In an aggressive push to end hepatitis C in England, health authorities there are in the process of weighing bids in NHS England's “largest ever” drug procurement process. But AbbVie isn’t happy with the negotiations, and it’s suing the health service for treating bidders unfairly, according to England’s Health Service Journal (HSJ).
AbbVie, which makes the fast-growing Mavyret, claimed the National Health Service broke procurement rules in its effort to buy hundreds of millions of pounds worth of hepatitis C drugs, HSJ reported. The NHS wants to buy the drugs in bulk to keep costs down as it works to eliminate hep C in England by 2025.
Along with AbbVie, Gilead Sciences, Janssen and Merck & Co. have also bid, according to the publication. Merck is known as MSD in England.
A spokesperson for AbbVie told HSJ that the company "has entered into legal action against NHS England.
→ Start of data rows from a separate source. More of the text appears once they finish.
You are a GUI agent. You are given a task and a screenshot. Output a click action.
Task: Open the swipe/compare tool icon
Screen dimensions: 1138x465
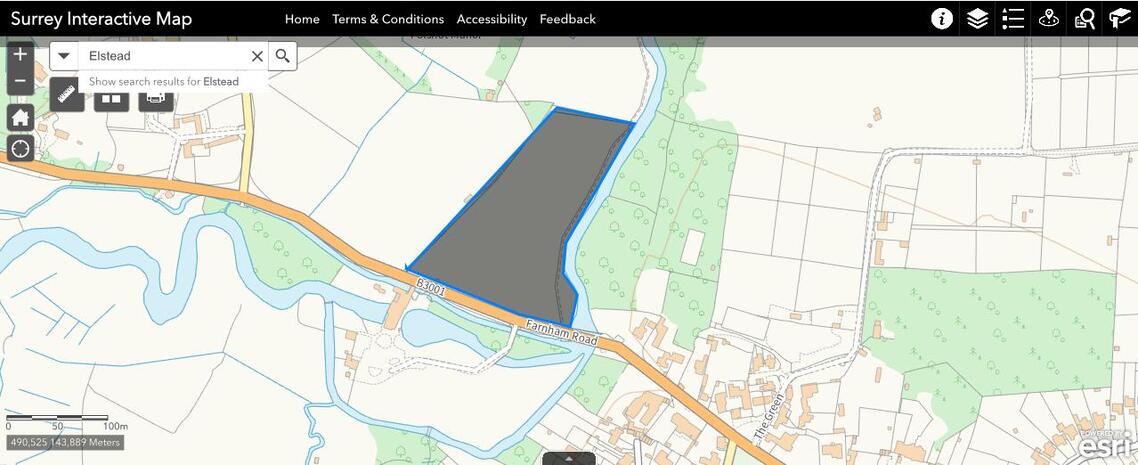coord(111,98)
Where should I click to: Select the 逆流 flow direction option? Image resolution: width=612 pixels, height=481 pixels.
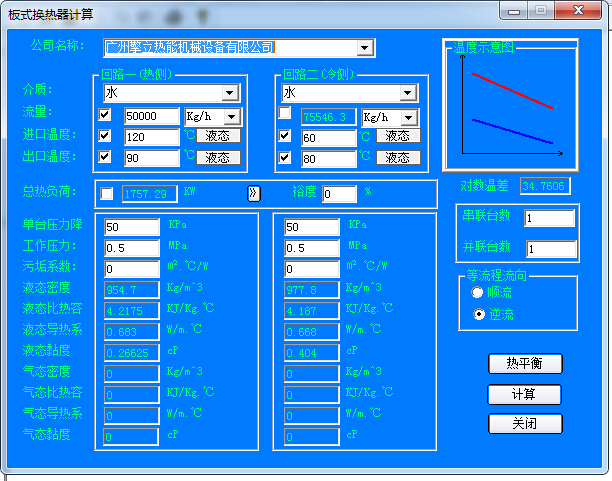[x=477, y=314]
We cannot comment any further as the legal proceedings are not yet concluded.”
NHS England denied the allegations, according to HSJ. Both parties are preparing for a trial.
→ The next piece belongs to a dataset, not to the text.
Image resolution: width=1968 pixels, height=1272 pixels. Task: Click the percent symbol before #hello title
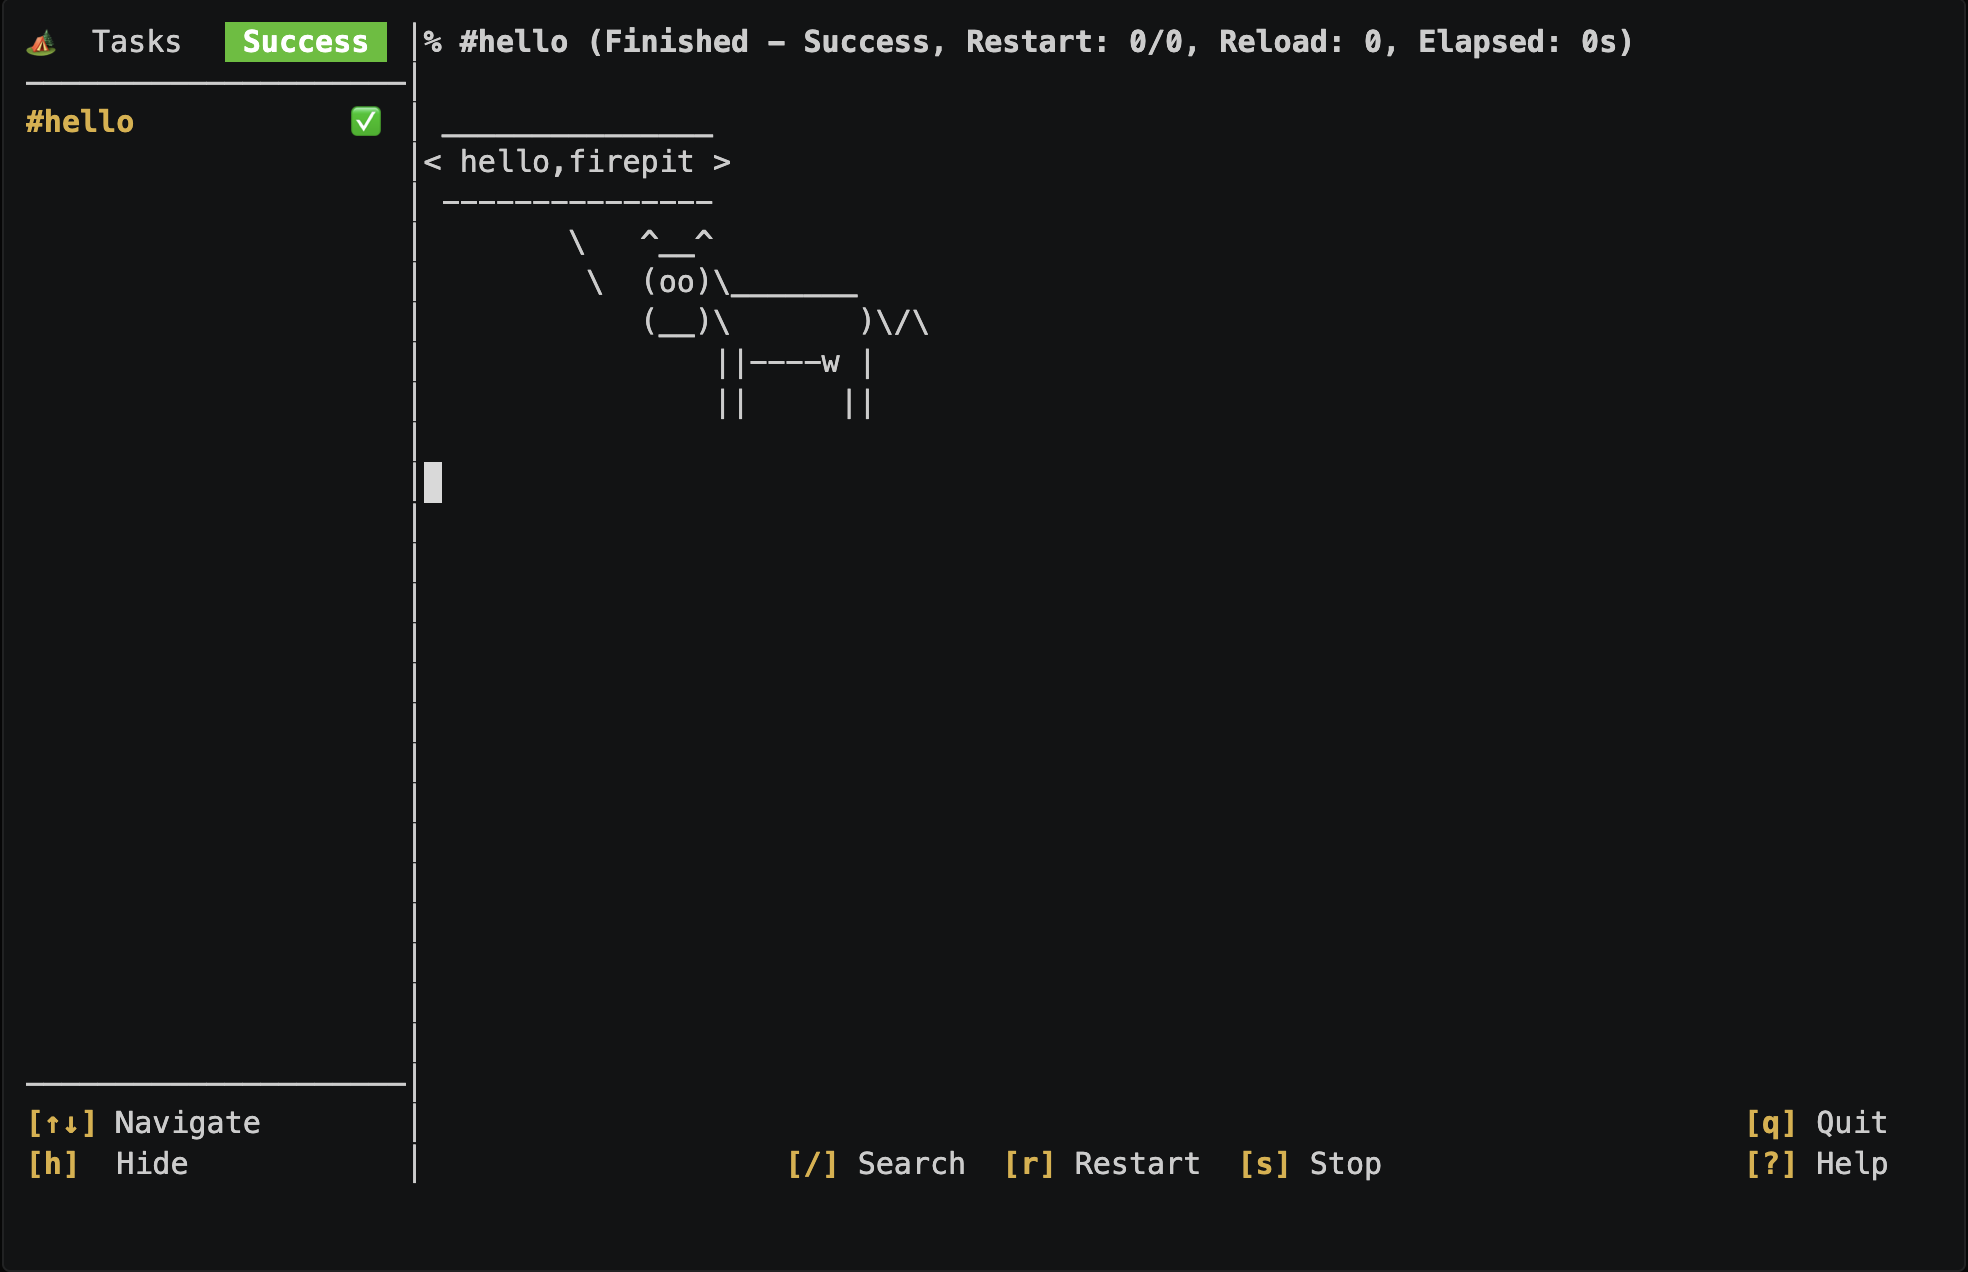433,42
NHS England originally wanted to get the drugs to patients starting in October, but an expert with the British Liver Trust told HSJ that stakeholders were told the program is delayed until January at the earliest.
NHS England wants to buy large quantities of new hep C antivirals with high efficacy and a more tolerable side effect profile than older drugs. Gilead’s Sovaldi launched in the class first, back in 2014, and brought in megablockbuster sales, followed by Gilead's own Harvoni. The California biotech's initial success in hep C has waned over time as newer competitors have launched—including AbbVie’s Mavyret.
Since its launch last year, AbbVie's pan-genotypic hep C drug Mavyret has been on a tear for the company. In the third quarter, the Illinois drugmaker's hep C revenues came in at $862 million.